Sunday, August 8, 2010
Blinded By Anger
I felt angry. My immediate response was to discount the feeling and list the myriad reasons why I shouldn't be angry. Anger doesn't solve anything. I had no right to be angry about the situation. Anger isn't attractive or inspiring. Anger is irrational. Anger isn't productive. In fact, it's destructive. So I denied myself the opportunity to fully feel angry for all of those reasons, and I told myself that I needed to just "let go" of my anger in order to create what I want. In essence, I needed to let go of what I was feeling in order to be acceptable to myself.
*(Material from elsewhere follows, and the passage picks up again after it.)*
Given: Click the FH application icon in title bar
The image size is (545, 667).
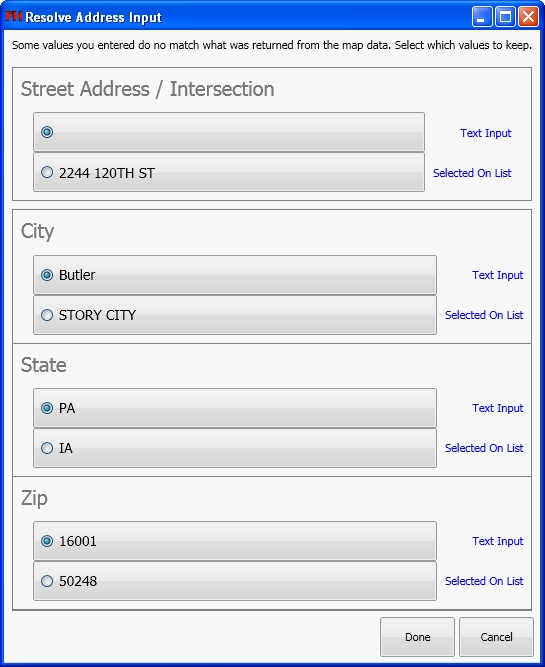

Refusing to fully acknowledge the emotion didn't change the fact that I was feeling angry. And one of the things I was angry about was not being able to clearly see my next step in developing my business. I was angry at myself for being so busy doing that I wasn't leaving much time for enjoying what I was doing. Sure, I was doing lots of things I expect to contribute positively to what I'm creating, but I wasn't seeing results from some of those activities. And I didn't know why. Was I not being patient enough? Were my expectations off base? Would those particular activities actually benefit me? I couldn't answer the questions, and I felt angry about it.
I was actually angry about a lot of things. Little things that I told myself I really shouldn't be angry about. But whether I wanted to be or not, I was angry. Thanks to a good friend, I was able to see that I had trapped myself by wrestling with the emotion instead of just feeling it and expressing it (in a safe and non-destructive way). It made sense that I couldn't see a way forward from where I was standing. My energy was focused on denying myself a legitimate emotion.
Once I accepted that I felt angry and expressed it, I realized one of the issues that had me frozen in my journey. I was doing things without a means to measure them, and it is impossible for one to evaluate something that isn't being measured. I also realized that part of my anger was stemming from the fear that if I stop engaging in one of those potentially valuable activities, I could sabotage my efforts. So I was caught in a snare of not allowing myself to stop doing something that may be effective, and not giving myself a way to determine its effectiveness. No wonder I was angry about that.
With my anger expressed, I started to see that I can create a way to measure what I'm doing, to evaluate whether it's really having the result I expect. And I started to see that there are plenty of things that I enjoy doing that will support what I am creating. If I stop putting my effort into one ineffective activity, I'm not hogtying myself or limiting my potential for success. There are other ways to create what I want. I don't have to lock myself into one particular irrevocable path.
In the midst of my anger, I was the victim of everything, including my own decisions. As long as I wrestled with whether or not I should be angry, I would remain a blind victim. On the other side of that anger being expressed, my vision is much clearer. And I can laugh at my perceived victimhood as I step through the chains of my self-imposed limitations.